◆ **EXCERPT PROVIDED**
——————

RCU Archive on lore.kernel.org
 help / color / Atom feed
From: "Joel Fernandes (Google)" <joel@joelfernandes.org>
To: linux-kernel@vger.kernel.org
Cc: "Joel Fernandes (Google)" <joel@joelfernandes.org>,
	byungchul.park@lge.com, Davidlohr Bueso <dave@stgolabs.net>,
	Josh Triplett <josh@joshtriplett.org>,
	kernel-team@android.com, kernel-team@lge.com,
	Lai Jiangshan <jiangshanlai@gmail.com>,
	Mathieu Desnoyers <mathieu.desnoyers@efficios.com>,
	max.byungchul.park@gmail.com,
	"Paul E. McKenney" <paulmck@linux.ibm.com>,
	Rao Shoaib <rao.shoaib@oracle.com>,
	rcu@vger.kernel.org, Steven Rostedt <rostedt@goodmis.org>
Subject: [PATCH v4 2/2] rcuperf: Add kfree_rcu() performance Tests
Date: Wed, 14 Aug 2019 12:04:11 -0400
Message-ID: <20190814160411.58591-2-joel@joelfernandes.org> (raw)
In-Reply-To: <20190814160411.58591-1-joel@joelfernandes.org>

This test runs kfree_rcu in a loop to measure performance of the new
kfree_rcu batching functionality.

The following table shows results when booting with arguments:
rcuperf.kfree_loops=200000 rcuperf.kfree_alloc_num=1000 rcuperf.kfree_rcu_test=1

In addition, rcuperf.kfree_no_batch is used to toggle the batching of
kfree_rcu()s for a test run.

rcuperf.kfree_no_batch	GPs	time (seconds)
 0 (default)		1732	15.9
 1			9133 	14.5

Note that the results are the same for the case:
1. Patch is not applied and rcuperf.kfree_no_batch=0
2. Patch is applied     and rcuperf.kfree_no_batch=1

On a 16 CPU system with the above boot parameters, we see that the total
number of grace periods that elapse during the test drops from 9133 when
not batching to 1732 when batching (a 5X improvement). The kfree_rcu()

——————

◆ **STORED RECORDS**
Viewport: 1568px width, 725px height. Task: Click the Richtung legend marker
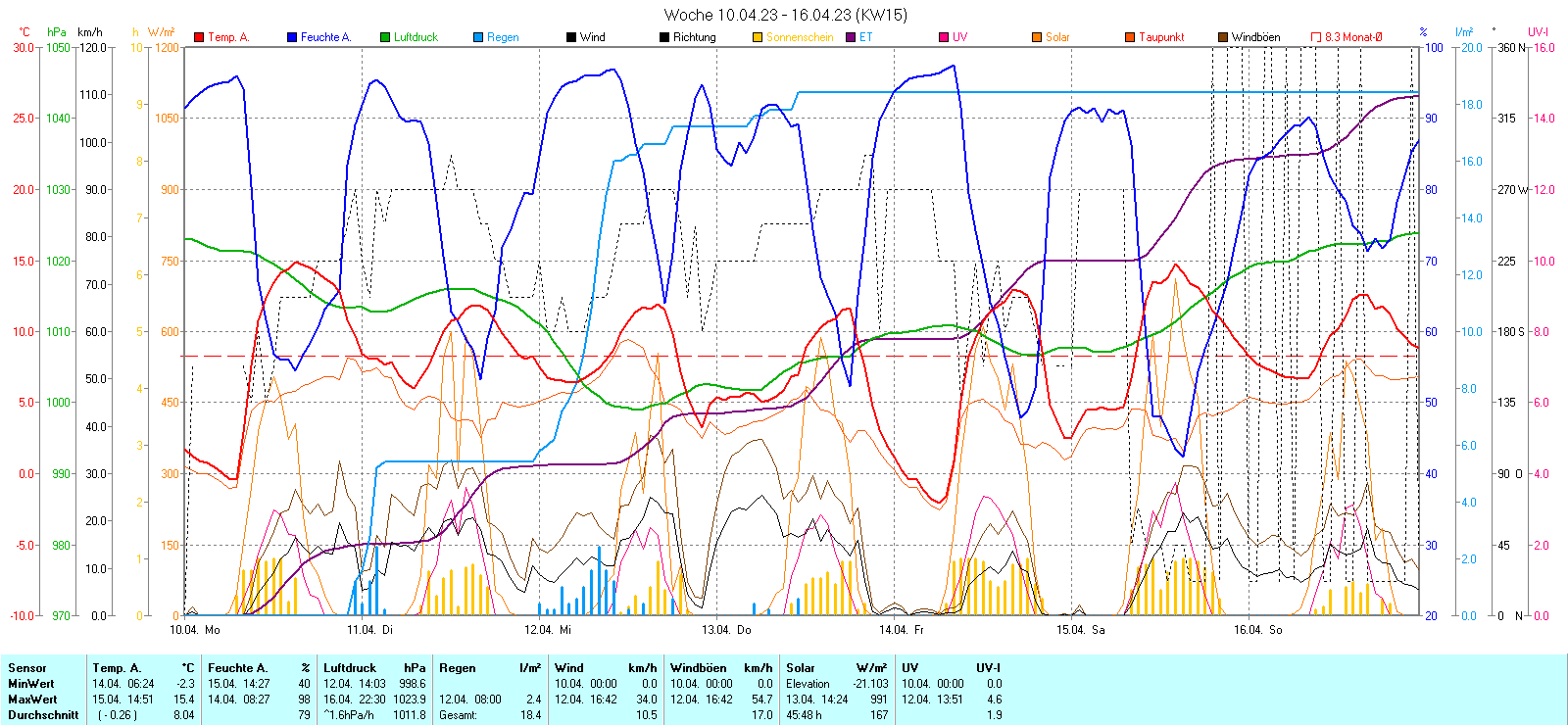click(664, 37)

——————

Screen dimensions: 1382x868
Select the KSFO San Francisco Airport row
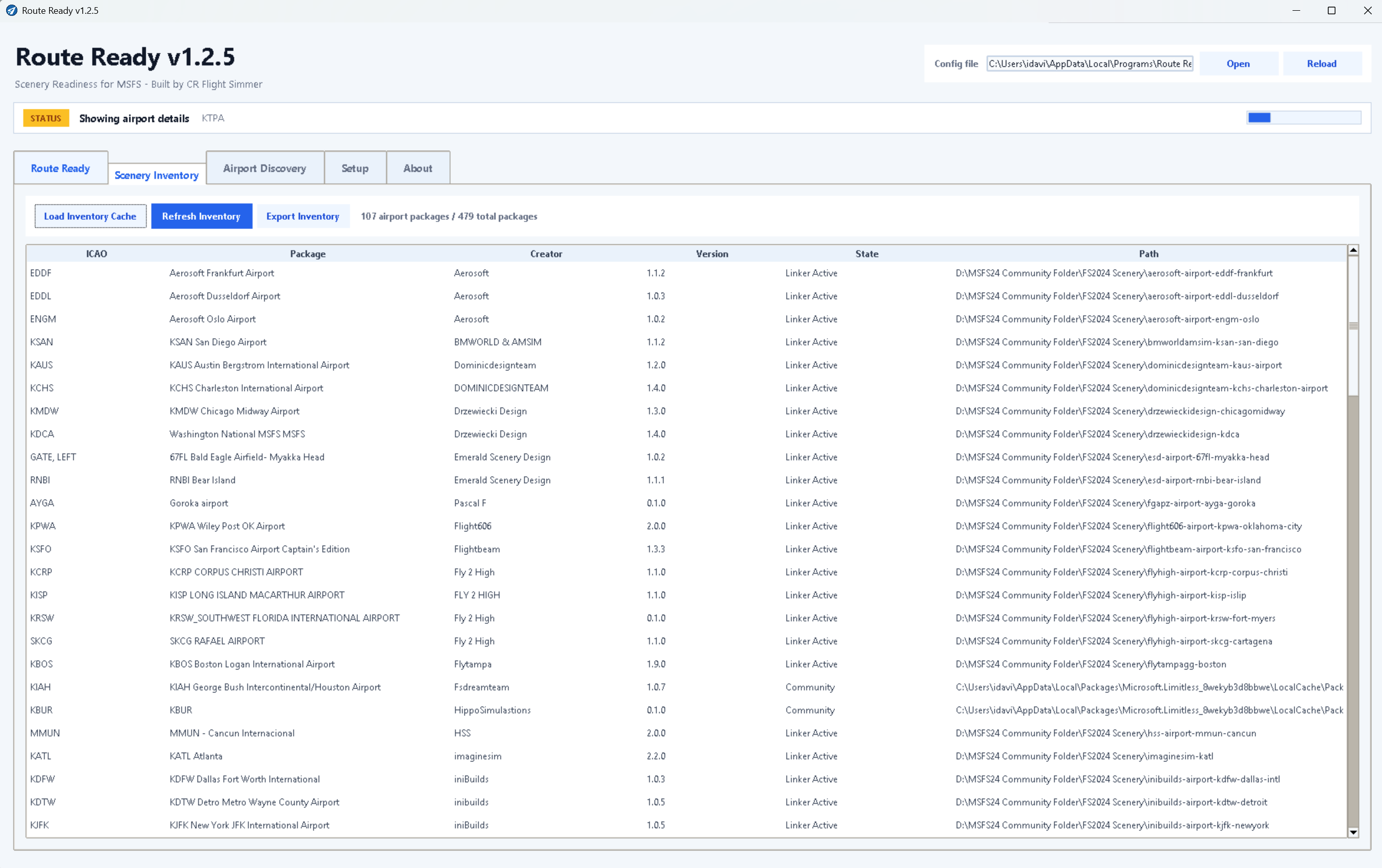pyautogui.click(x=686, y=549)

——————

◆ **TASKS TO COMPLETE**
a – Answer these questions about the rcuperf patch email:
(i) On what date was the message sent?
(ii) Which boot parameter turns the batching of kfree_rcu() calls on or off for a test run?
(iii) How many CPUs did the test system have?
b – Carry on the rcuperf patch email from its final words, starting by completing the unfinished sentence.
The items play no part in what is asked here.

◆ **TASK RESPONSES**
a –
(i) Wednesday, 14 August 2019, at 12:04:11 -0400.
(ii) rcuperf.kfree_no_batch.
(iii) 16.

b –
flood itself slows down a bit when batching, though, as shown. This is
likely due to rcuperf threads contending with the additional worker
threads that are now running both before (the monitor) and after (the
work done to kfree()) the grace period.

Note that the active memory consumption during the kfree_rcu() flood
does increase to around 300-400MB due to the batching (from around 50MB
without batching). However, this memory consumption is relatively
constant and is just an effect of the buffering. In other words, the
system is able to keep up with the kfree_rcu() load. The memory
consumption comes down to 200-300MB if KFREE_DRAIN_JIFFIES is
increased from HZ/50 to HZ/80.

Also, when running the test, please disable CONFIG_DEBUG_PREEMPT and
CONFIG_PROVE_RCU for realistic comparisons with/without batching.

Signed-off-by: Joel Fernandes (Google) <joel@joelfernandes.org>
---
 .../admin-guide/kernel-parameters.txt         |  17 ++
 kernel/rcu/rcuperf.c                          | 189 +++++++++++++++++-
 2 files changed, 198 insertions(+), 8 deletions(-)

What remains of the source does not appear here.